— start RECORDS FOR THIS EXERCISE —

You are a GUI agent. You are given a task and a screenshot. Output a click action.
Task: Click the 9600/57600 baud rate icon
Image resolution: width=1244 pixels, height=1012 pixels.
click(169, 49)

— end RECORDS FOR THIS EXERCISE —
— start RECORDS FOR THIS EXERCISE —

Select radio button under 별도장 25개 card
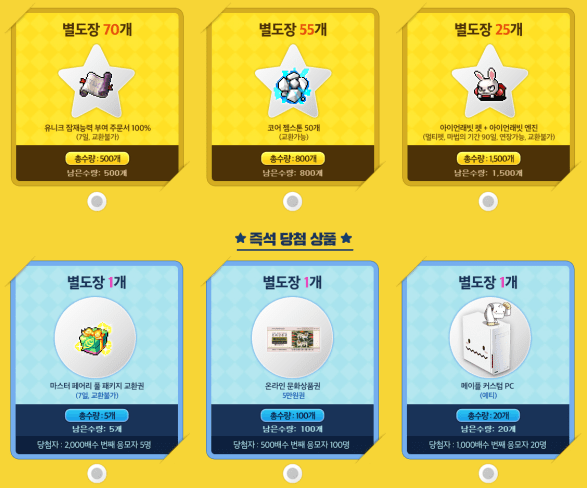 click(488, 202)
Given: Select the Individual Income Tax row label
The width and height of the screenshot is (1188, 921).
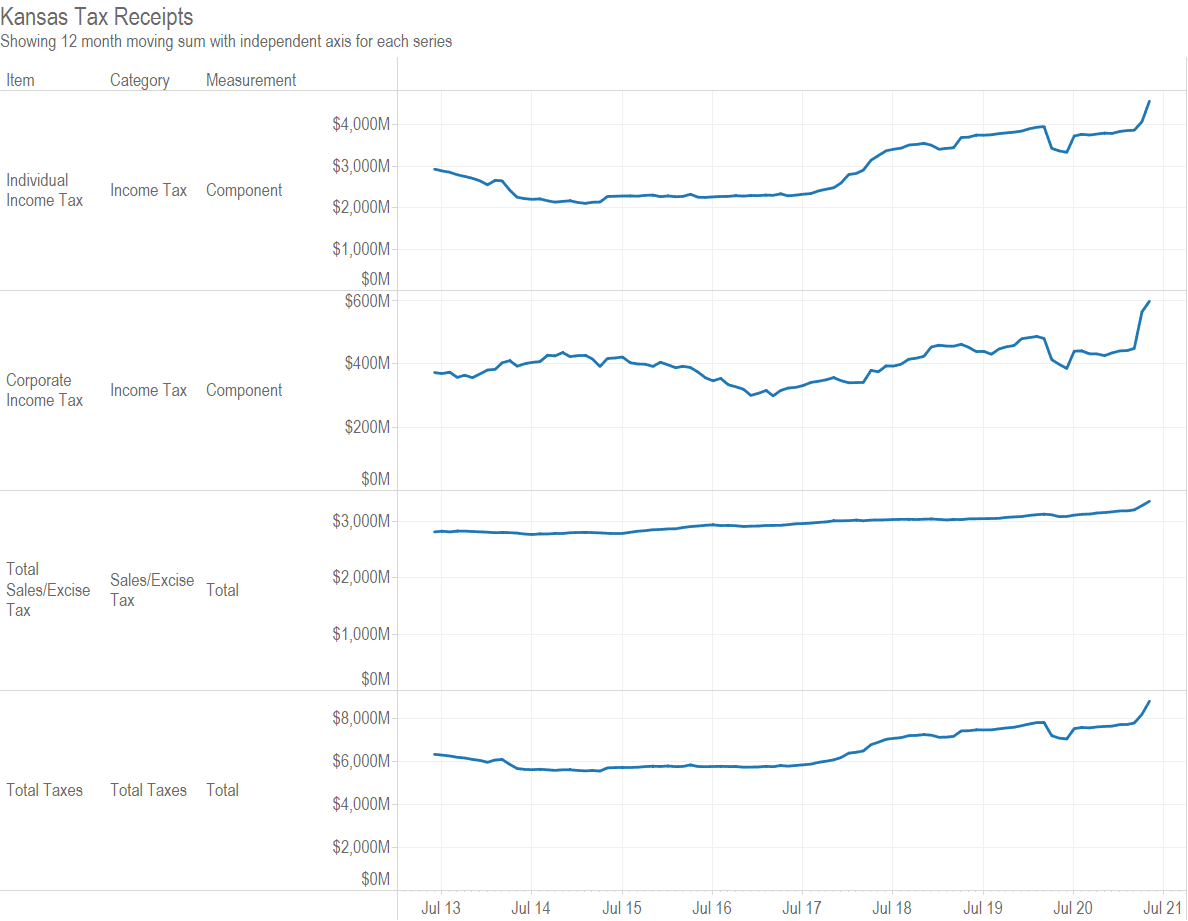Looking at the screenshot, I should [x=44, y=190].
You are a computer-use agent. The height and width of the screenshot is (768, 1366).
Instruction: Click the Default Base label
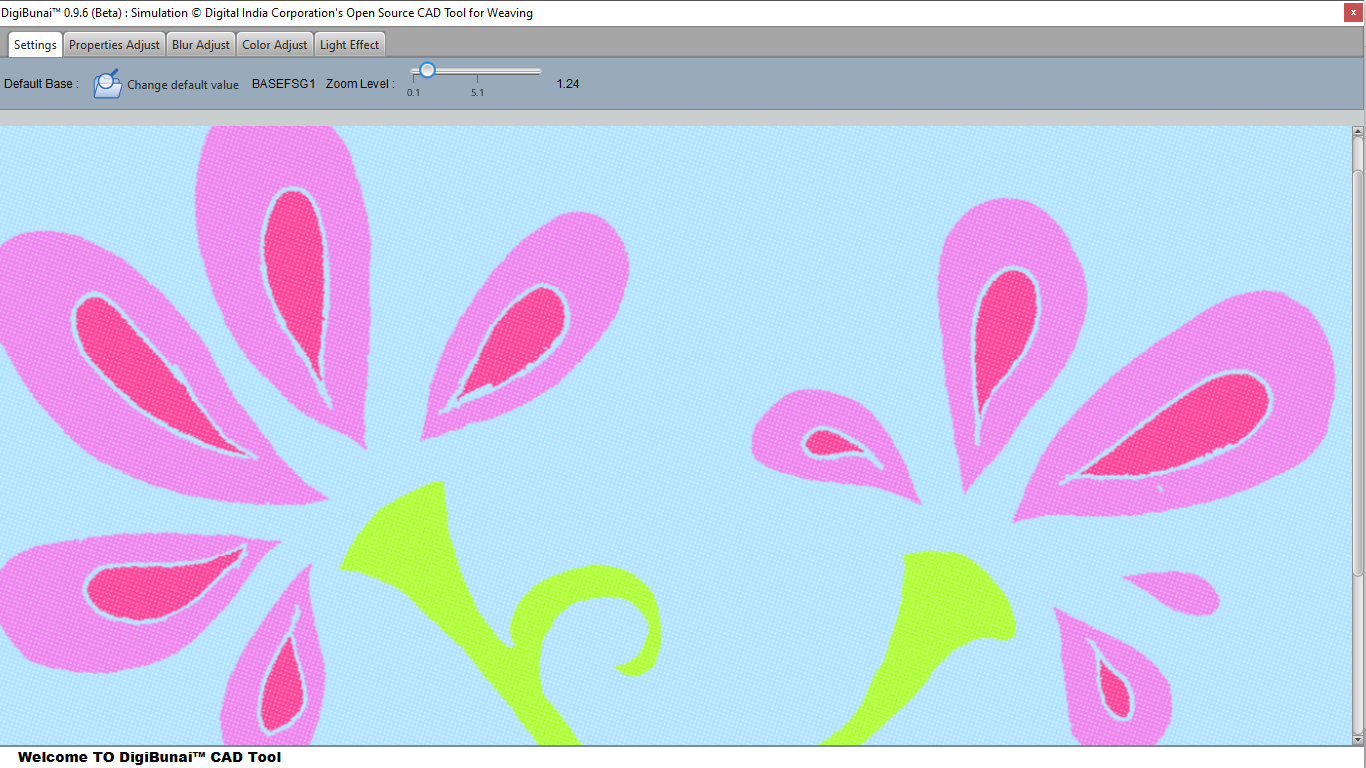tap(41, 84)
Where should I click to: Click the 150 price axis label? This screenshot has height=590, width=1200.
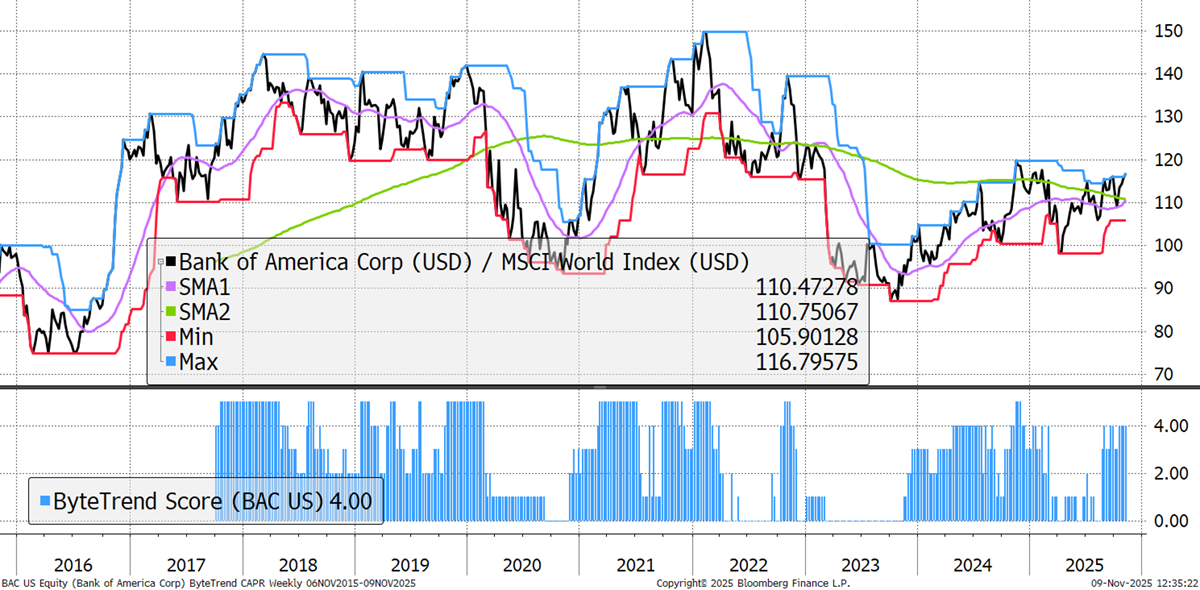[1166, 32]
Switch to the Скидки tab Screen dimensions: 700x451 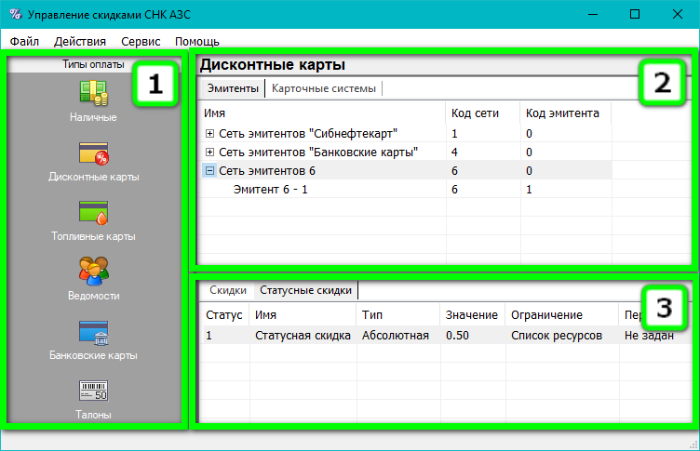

— end RECORDS FOR THIS EXERCISE —

**THE TASK**. Starting at the line that contains "You are a GUI" and stopping after the line that contains "click(169, 49)", rewrite those rows with "screenshot" changed to "screen capture" and nothing else altered.

**SOLUTION BELOW**.
You are a GUI agent. You are given a task and a screen capture. Output a click action.
Task: Click the 9600/57600 baud rate icon
Image resolution: width=1244 pixels, height=1012 pixels.
click(169, 49)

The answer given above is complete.